JAKARTA – Kesepakatan global dan regional tentang pasar bebas sudah di depan mata. Kesepakatan ini menjadi peluang sekaligus ancaman bagi industri dalam negeri. Begitu juga dengan industri jamu/obat tradisional yang merupakan salah satu kluster industri penting di Indonesia.
Berdasarkan Peraturan Menteri Kesehatan No. 006 Tahun 2012 tentang Industri dan Usaha Obat Tradisional, ada enam kategori industi jamu berdasarkan kemampuan industri untuk membuat sediaan obat. Pertama, Industri Obat Tradisional (IOT) yang mampu membuat semua bentuk sediaan. Kedua, Industri Ekstrak Bahan Alam (IEBA) yang produk akhirnya berupa ekstrak. Ketiga, Usaha Kecil Obat Tradisional (UKOT) yang membuat semua bentuk sediaan obat tradisional, kecuali sediaan tablet dan efervesen.
Keempat, Usaha Mikro Obat Tradisional (UMOT) yang hanya membuat sediaan obat tradisional dalam bentuk param, tapel, pilis, cairan obat luar dan rajangan. Kelima, Usaha Jamu Racikan (UJR) yang dilakukan oleh depot jamu dengan melakukan pencampuran sediaan jadi atau sediaan segar untuk disajikan langsung kepada konsumen. Terakhir, Usaha Jamu Gendongan (UJG) yang dilakukan perseorangan dengan menggunakan bahan obat tradisional dalam bentuk cairan segar.
Berdasarkan data GP Jamu tahun 2011, terdapat 1098 industri jamu di Indonesia. Jika dilakukan analisis sederhana, gambaran jumlah industri jamu di Indonesia seperti piramida. Jumlah IOT lebih sedikit, sementara jumlah UJR atau UJG lebih besar.
Jika dilihat dari gambaran kemampuan modal dan teknologi yang dimiliki, industri jamu nasional berbentuk piramida terbalik. Dari keseluruhannya, tidak lebih dari 10% merupakan industri besar. Sisanya merupakan industri menengah, kecil dan industri rumah tangga dengan kemampuan modal, sumber daya manusia, dan teknologi yang terbatas.

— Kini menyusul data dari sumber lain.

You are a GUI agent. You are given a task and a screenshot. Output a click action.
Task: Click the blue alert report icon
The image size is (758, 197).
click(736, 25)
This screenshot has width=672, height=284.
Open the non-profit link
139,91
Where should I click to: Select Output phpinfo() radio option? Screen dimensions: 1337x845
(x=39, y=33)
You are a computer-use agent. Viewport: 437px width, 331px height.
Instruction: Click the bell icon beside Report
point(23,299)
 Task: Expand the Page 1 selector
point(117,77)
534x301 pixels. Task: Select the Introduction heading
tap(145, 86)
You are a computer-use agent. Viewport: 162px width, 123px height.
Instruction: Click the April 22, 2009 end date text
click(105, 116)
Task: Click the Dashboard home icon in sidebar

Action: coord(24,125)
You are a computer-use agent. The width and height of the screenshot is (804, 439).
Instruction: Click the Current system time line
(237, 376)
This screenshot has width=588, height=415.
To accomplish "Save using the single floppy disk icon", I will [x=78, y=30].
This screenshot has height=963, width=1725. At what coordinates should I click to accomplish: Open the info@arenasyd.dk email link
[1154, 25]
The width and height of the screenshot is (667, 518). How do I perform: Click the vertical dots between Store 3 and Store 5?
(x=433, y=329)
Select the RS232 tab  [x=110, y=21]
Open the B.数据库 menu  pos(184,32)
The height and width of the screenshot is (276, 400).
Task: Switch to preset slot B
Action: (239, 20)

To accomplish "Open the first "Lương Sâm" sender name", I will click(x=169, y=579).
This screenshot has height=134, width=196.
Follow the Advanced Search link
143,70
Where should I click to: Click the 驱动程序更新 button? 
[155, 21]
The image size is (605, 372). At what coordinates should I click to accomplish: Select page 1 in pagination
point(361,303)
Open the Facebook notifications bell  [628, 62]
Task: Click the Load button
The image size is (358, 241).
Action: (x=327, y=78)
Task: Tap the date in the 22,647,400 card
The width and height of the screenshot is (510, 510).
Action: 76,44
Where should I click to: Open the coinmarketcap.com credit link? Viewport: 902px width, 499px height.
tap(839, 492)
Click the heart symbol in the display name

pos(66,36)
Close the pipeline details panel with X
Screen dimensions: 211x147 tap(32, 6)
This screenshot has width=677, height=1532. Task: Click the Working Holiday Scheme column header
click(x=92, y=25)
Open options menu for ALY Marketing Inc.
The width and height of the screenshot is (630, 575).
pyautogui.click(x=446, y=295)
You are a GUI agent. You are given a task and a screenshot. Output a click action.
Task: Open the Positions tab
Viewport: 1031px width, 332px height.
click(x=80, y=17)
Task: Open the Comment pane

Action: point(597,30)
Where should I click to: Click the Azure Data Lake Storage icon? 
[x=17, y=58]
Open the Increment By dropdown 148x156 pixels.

Deputi Kepala BPPT Bidang Teknologi Agroindustri dan Bioteknologi, Eniya Listiani Dewi mengatakan realita tersebut mengambarkan betapa lemahnya struktur dan daya saing industri jamu/obat tradisional nasional. “Sudah menjadi tugas kita semua untuk mengembangkan industri jamu menuju industri yang berdaya saing,” kata Eniya dalam sambutan acara Focus Groups Discussion “Inovasi Teknologi dan Sinergi Kebijakan untuk Penguatan Daya Saing Industri Jamu” yang dibacakan oleh Direktur Pusat Teknologi Farmasi dan Obat, Bambang Marwoto, di Jakarta, Kamis (17/12).
Menurut Eniya, BPPT menyadari sepenuhnya, bukan hanya teknologi yang diperlukan untuk mengangkat daya saing industri jamu. Kehadiran negara sangat diperlukan melalui komitmen yang kuat dalam membentuk kebijakan yang atraktif dan operasional dan berpihak pada kepentingan nasional.
“Melalui peran kajian, solusi dan audit dan intermediasi teknologi, BPPT senantiasa berperan aktif dalam mendorong kemajuan industri jamu nasional melalui inovasi teknologi yang tepat mulai dari aspek bahan baku, produk antaran, produk jadi, proses manufaktur maupun aspek teknis lainnya,” lanjutnya.
Untuk itu Eniya berharap seluruh stake holders merapatkan barisan untuk menopang kekuatan dan mendorong daya saing industri jamu/obat tradisional. Beberapa strategi harus diterapkan diantaranya penguatan inovasi dan penerapan teknologi serta sinergi kebijakan.
FGD yang diselenggarakan oleh Pusat Teknologi Farmasi dan Medika – BPPT ini bertujuan membahas dan merumuskan langkah-langkah strategis dalam melakukan inovasi teknologi dan sinergi guna meningkatkan daya saing industri jamu/obat tradisional. Diskusi menghadirkan narasumber dari Badan Pengkajian dan Penerapan Teknologi (BPPT), GP Jamu, Kementerian Kesehatan, Badan Pengawas Obat dan Makanan (BPOM), dan Kemeristekdikti.